There was also a MimeMessage.isMimeType() issue — covered in garden entry
GE-20260529-a488bf — where a freshly-constructed MimeMessage returns
"text/plain" from getContentType() regardless of what you put in it,
until you call saveChanges(). Tests for ContentExtractor that construct
multipart messages were failing with what looked like algorithm bugs. They
weren’t.
v1 polish: three improvements
Issue #8 was three deferred findings from the webhook inbound work.
WebhookRouter’s rejection log was a flat string. We rewrote it as key=value
fields and added the X-Forwarded-For source IP. Then Claude flagged during
code review that X-Forwarded-For is caller-controlled — an attacker can
inject newlines to create fake log lines, or forge a legitimate-looking IP.
The fix: validate with a regex and take only the first comma-separated segment
before logging. That became PP-20260529-ab32a9 in the platform protocols.
SlackInboundConnector.doHandle() was parsing the request body twice for
url_verification events — once to check the type, once to extract the
challenge value. We replaced both methods with a single extractChallenge()
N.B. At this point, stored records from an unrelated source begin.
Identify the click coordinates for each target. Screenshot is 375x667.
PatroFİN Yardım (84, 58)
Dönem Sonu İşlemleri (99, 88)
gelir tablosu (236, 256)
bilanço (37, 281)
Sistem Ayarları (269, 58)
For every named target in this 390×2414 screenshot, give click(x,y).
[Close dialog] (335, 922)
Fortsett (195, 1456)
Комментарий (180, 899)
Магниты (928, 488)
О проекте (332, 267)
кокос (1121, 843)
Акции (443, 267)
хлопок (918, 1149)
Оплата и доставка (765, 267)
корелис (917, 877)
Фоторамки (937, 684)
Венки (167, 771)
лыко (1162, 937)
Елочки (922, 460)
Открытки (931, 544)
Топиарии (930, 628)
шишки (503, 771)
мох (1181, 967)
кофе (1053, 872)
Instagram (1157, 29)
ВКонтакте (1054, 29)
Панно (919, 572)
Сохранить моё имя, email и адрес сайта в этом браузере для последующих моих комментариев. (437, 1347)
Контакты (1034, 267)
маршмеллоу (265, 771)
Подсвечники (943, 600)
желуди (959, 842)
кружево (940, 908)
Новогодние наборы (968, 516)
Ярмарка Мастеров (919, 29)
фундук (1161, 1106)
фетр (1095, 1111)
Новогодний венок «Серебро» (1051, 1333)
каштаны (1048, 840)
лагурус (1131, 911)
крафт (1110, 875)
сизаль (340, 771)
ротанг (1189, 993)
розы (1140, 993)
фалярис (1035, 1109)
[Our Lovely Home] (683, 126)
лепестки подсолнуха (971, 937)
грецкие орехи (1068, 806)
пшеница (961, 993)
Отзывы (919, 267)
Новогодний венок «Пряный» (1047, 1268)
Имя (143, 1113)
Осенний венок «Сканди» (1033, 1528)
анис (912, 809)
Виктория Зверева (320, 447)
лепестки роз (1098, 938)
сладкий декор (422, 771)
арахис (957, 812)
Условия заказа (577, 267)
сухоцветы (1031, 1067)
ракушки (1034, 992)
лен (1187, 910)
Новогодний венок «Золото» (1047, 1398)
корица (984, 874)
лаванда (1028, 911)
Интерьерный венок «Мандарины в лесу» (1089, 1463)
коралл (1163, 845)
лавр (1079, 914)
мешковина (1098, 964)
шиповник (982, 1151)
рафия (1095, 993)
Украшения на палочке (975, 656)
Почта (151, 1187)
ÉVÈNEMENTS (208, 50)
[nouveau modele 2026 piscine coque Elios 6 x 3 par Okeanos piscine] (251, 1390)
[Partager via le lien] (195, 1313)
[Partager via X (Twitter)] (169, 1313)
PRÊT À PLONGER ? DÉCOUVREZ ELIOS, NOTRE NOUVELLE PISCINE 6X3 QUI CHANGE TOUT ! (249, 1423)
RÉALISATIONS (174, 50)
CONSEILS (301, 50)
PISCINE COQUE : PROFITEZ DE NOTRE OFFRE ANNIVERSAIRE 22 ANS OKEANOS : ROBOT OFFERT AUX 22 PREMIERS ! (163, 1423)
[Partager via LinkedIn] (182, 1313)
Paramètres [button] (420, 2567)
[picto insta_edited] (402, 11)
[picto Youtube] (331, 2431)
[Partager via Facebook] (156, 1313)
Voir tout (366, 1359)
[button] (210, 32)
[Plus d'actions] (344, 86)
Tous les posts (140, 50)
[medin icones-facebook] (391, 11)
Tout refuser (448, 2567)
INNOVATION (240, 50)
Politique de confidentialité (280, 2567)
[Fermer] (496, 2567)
returning Optional<String>. One parse, returns the challenge if the type
matches, empty otherwise.
The metadata finding was the most worthwhile. All four webhook connectors were
constructing InboundMessage with Map.of() for metadata — a field designed
for connector-specific message identifiers. Twilio’s MessageSid was being
parsed and discarded. Slack’s team_id was in the event payload, unused.
WhatsApp’s message id was available. We populated workspace-id for Slack,
message-sid for Twilio, message-id for WhatsApp. Teams had nothing
relevant. Now the email inbound connector isn’t the only one using the
metadata field.
108 tests, clean build
The full project — core, webhook, email, email-inbound — builds to 108 tests
passing. Email-inbound accounts for 24: five for ContentExtractor, four for
DefaultEmailInboundAccountProvider, fourteen for the connector itself (twelve
against Greenmail, two direct buildMetadata() tests that bypass IMAP to cover
the absent-header branches Greenmail can’t test), and one @QuarkusTest
integration test that sends via SMTP, waits up to five seconds for the poll
cycle, and asserts the CDI event fired with correct fields.
Six garden entries. Three protocols. The connectors repo has its first inbound email capability — IMAP polling, account SPI, recursive MIME extraction, at-least-once delivery.